I've had my Android for a couple weeks. I think there's more hype than anything else. I enjoy emails of course but most of it is worthless to be honest.

So many of the applications are crap, absolute crap. And then on top of it I get to get hit with advertising.

I will say it's leaps and bounds above any phone I've had but my business isn't any different now than when it was 5 years ago. My customers who have smart phones are more disorganized now than they were 5 years ago as well.

I'm glad I own it, but like I said earlier........mostly hype.

Mike


----------



## RacerX780 (Mar 22, 2010)

I have a blackberry... only use it for talk and text though.

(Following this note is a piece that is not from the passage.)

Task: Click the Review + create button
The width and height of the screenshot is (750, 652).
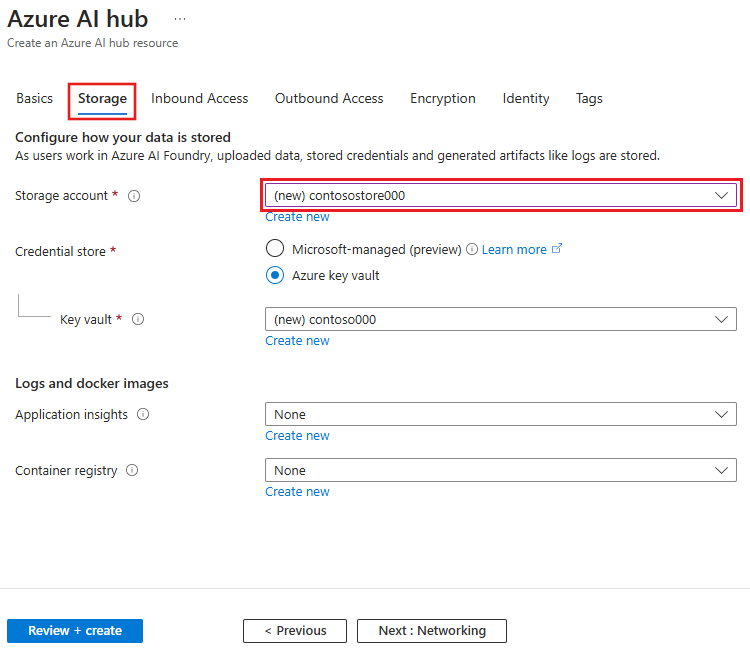Action: click(75, 631)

I have a Dell Axim I use for my calendar and pocket excel.... but I will be replacing that with a tablet at some point. 

I hope to replace my bb with an android phone... just not sure which one I'm going to go with yet.


----------



## MURFCONT (Mar 25, 2010)

I phone here


----------



## HUI (Jan 21, 2011)

I have some ideas for apps but I actually thought about writing some for myself. I haven't figured out how to do it though. It would mostly be pump calcs and flow dynamics. I'm a water and sewer guy. Maybe something to do with directional boring also


----------



## Supahflid (Mar 22, 2011)

I've had an iphone for two years or so and I don't think I am any smarter. :whistling

You know what I really want? Not a phone that takes pictures. Not one that plays games. Not even one with which to check email. I want a freakin phone that doesn't drop calls. :furious:

I'm really not sure what kind of app might be useful. I really like the weather app I have. When I have good service, it's great to check radar. And I do enjoy having internet access. Oh and I like Tapatalk.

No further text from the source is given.